> **Çıkarılan Metin**:
■ ■ ■ ■ ■ ■ ■

Kanal Mı, Kanalizasyon Mu?
Televizyon kanalları arasında geziniyorum. Bir dizi furyasıdır gidiyor. Bunlar dizi değil, toplumu çökertmek için yapılmış dinamit sanki.
Mardin’de çevrilmiş bir diziye baktım. Bir kadın hem baba, hem oğlu ile beraber. Gene aynı dizide evin oğlu amcasının kızına tecavüz ediyor, kız sonra evleniyor ama amca oğlu hala peşinde. Bir başka dizide iki kız kardeş aynı adamı seviyor. Biriyle beraber oluyor, kız hamile ama öteki ile evlilik hazırlığı yapıyor. Aşk-ı Memnu zaten şirazeden çıktı. Küçük kadınlarda lisede okuyan kıza enişte tacizi. Yaprak dökümü gene iki kız kardeşin aynı erkek ile beraberliği. Bir de hanımın çiftliği var. Dayı yeğeni için getirttiği kıza el koyacak.
Sonra dini kullanan kanallara bakıyorum. Sürekli ezilen, dayak yiyen, sokaklara atılan kadınlar. Nedense hiçbirinin aklına kanuna başvurmak gelmiyor. Onlar hep ağlıyor ve başına gelenleri kader kabul ediyor. Bu kadınlar ve garibanlar kaderine katlandıkça ve sabrettikçe, hukuk falan demediği için sonunda ödüllendiriliyor. Ne mi oluyor? Bir Hızır uğruyor evlerine. Utanmasalar cennetten yer de satacaklar.
Sabah başlayan bu afyon, uyuşturucu, akıl dışı, etik bütün değerlerin içini boşaltan yayınlar, insanların beynine boca ediliyor.
Birinde yemek programı, kimse yediğini beğenmiyor. Türk insanı nimeti kutsal bilirdi. Ekmeği yerde bulsa; önce alıp başına, sonra ayak basılmayan bir yere koyar. Bu yemek programı da sofra kültürümüze ve adabımıza saldırıyor.

■ ■ ■ ■ ■ ■ ■

> **Verilen Satırlar**:
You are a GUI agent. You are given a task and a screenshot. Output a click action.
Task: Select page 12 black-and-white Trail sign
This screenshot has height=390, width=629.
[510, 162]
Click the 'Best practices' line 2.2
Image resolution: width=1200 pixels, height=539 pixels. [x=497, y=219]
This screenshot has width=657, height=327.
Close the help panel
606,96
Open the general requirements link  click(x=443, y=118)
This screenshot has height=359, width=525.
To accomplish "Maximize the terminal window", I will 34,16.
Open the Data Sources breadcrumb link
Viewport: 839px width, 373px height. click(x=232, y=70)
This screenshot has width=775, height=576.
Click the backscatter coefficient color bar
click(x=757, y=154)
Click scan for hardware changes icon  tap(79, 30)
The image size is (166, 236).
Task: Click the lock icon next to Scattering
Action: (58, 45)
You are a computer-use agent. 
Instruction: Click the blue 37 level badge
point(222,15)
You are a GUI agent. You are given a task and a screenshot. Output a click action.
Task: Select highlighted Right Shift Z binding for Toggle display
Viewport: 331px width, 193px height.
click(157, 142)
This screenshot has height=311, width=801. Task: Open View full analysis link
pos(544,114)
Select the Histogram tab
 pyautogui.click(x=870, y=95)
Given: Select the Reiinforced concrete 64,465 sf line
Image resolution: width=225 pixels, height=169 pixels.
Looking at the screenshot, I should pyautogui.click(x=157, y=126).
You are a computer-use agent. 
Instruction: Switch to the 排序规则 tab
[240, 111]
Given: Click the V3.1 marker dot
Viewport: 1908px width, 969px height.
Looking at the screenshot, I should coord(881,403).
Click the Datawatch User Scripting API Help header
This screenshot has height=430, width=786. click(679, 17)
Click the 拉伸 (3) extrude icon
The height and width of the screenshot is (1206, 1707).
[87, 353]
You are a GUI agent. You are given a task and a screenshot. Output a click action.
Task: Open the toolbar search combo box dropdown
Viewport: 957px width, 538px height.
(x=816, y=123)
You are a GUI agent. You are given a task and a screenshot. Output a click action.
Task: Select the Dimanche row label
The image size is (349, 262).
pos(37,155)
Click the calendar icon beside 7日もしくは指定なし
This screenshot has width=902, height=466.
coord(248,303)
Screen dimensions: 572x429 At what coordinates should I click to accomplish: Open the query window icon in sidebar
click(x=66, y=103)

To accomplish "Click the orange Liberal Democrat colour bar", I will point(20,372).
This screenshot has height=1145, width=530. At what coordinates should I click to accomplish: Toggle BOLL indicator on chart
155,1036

■ ■ ■ ■ ■ ■ ■

> **Çözülecek Görevler**:
1. Çıkarılan metinde "Sonra dini kullanan" ifadesinden "beynine boca ediliyor." ifadesine kadar olan kısmı harfi harfine tekrar yazın.
2. Çıkarılan metne göre, dini kullanan kanallarda gösterilen kadınların hiçbirinin aklına ne gelmiyor?
Satırlar, çıkarılan metinden bağımsız, ayrı bir malzemedir.

> **Görev Sonuçları**:
1.
Sonra dini kullanan kanallara bakıyorum. Sürekli ezilen, dayak yiyen, sokaklara atılan kadınlar. Nedense hiçbirinin aklına kanuna başvurmak gelmiyor. Onlar hep ağlıyor ve başına gelenleri kader kabul ediyor. Bu kadınlar ve garibanlar kaderine katlandıkça ve sabrettikçe, hukuk falan demediği için sonunda ödüllendiriliyor. Ne mi oluyor? Bir Hızır uğruyor evlerine. Utanmasalar cennetten yer de satacaklar.
Sabah başlayan bu afyon, uyuşturucu, akıl dışı, etik bütün değerlerin içini boşaltan yayınlar, insanların beynine boca ediliyor.

2. Kanuna başvurmak.